Di sisi lain, dengan menguatnya gejala globalisasi yang berakibat pada gejala derasnya arus homogenisasi-hegemonik “budaya Barat” – kalau ia bisa disebut sebagai budaya Barat – atas bangsa-bangsa, ada kekhawatiran memudarnya nasionalisme generasi muda kita, sekaligus kekhawatiran rentannya mereka terhadap pengaruh negatif/eksesif “budaya” luar itu. Karena itu menjadi penting revitalisasi wacana agama dan budaya demi memperbarui keyakinan kita mengenai kongruensi agama dan budaya, bahkan jika dilihat dari sudut pandang agama itu sendiri.

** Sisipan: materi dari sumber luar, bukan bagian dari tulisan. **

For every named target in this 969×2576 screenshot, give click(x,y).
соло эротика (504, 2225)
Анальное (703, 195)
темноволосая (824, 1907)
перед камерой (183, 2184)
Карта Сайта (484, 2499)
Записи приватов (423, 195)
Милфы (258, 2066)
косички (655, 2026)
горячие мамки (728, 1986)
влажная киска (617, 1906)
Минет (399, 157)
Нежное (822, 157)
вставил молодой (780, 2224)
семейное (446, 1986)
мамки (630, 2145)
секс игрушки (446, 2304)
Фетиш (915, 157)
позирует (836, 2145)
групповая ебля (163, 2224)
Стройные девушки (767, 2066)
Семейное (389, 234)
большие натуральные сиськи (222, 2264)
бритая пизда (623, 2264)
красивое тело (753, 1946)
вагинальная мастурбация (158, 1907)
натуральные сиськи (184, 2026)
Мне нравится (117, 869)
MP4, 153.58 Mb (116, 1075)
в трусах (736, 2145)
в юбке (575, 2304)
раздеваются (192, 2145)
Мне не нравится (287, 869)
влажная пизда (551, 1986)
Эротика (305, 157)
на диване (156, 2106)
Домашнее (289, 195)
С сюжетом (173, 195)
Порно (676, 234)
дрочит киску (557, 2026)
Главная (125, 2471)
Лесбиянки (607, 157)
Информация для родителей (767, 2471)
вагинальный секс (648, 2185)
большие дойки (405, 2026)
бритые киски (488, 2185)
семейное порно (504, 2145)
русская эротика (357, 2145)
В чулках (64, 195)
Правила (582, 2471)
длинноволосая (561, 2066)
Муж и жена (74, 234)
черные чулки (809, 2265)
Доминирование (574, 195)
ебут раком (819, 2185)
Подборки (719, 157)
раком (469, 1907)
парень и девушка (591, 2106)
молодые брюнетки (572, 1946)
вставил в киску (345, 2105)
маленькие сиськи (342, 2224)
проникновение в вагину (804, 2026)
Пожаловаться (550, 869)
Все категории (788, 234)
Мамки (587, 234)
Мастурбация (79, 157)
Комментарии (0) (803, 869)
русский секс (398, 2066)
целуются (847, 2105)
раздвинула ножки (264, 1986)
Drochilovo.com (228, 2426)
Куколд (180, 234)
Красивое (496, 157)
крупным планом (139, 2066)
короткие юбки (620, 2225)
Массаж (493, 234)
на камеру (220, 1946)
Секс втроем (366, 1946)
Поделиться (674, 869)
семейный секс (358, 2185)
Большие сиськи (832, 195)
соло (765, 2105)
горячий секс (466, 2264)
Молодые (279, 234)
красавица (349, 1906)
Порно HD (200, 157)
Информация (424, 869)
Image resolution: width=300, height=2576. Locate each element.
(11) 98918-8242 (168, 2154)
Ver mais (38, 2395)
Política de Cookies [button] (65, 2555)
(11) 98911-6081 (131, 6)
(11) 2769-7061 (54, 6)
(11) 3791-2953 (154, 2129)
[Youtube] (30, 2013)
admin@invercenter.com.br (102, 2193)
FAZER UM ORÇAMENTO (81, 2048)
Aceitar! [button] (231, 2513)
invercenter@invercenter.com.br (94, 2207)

Ada beberapa cara yang dapat dipakai dalam memandang hubungan agama dan budaya, hubungan antara keberagamaan dan kebudayaan. Pertama, melihat agama sebagai menghargai budaya. Dalam Islam, kebangsaan dan etnisitas – yang menjadi lokus budaya — dilihat  secara positif sebagai sumber  kearifan (wisdom). “Hai manusia, sesungguhnya kami ciptakan kamu dari seorang laki-laki dan seorang perempuan dan menjadikan kamu berbangsa-bangsa dan suku-suku agar kamu dapat saling belajar kearifan (li ta’arafu). Sesungguhnya orang yang paling mulia di antaramu adalah yang paling sadar-Tuhan (bertakwa).” (Al-Qur’an 49:13).

Kedua, Tuhan juga mengakui relevansi bangsa-bangsa ketika menyatakan: “Bagi tiap-tiap umat seorang Rasul.” (Al-Qur’an 10:47), sehingga dikatakan dalam sebuah sabda Nabi bahwa jumlah seluruh nabi yang pernah diutus Tuhan adalah tak kurang dari 124.000 orang. Dari sini sebagian ahli menyatakan bahwa sesungguhnya peninggalan budaya – selama bisa dibuktikan tak bertentangan dengan aturan agama yang pasti keberadaan (qath’iy al-wurud) dan pemahannya (qath’iy al-dilalah) — sedikit atau banyak adalah peninggalan nabi. Dengan demikian, bukan saja ia boleh dianut, budaya memiliki tempat yang absah (legitimate), kalau tak malah memiliki tingkat kesakralan tertentu.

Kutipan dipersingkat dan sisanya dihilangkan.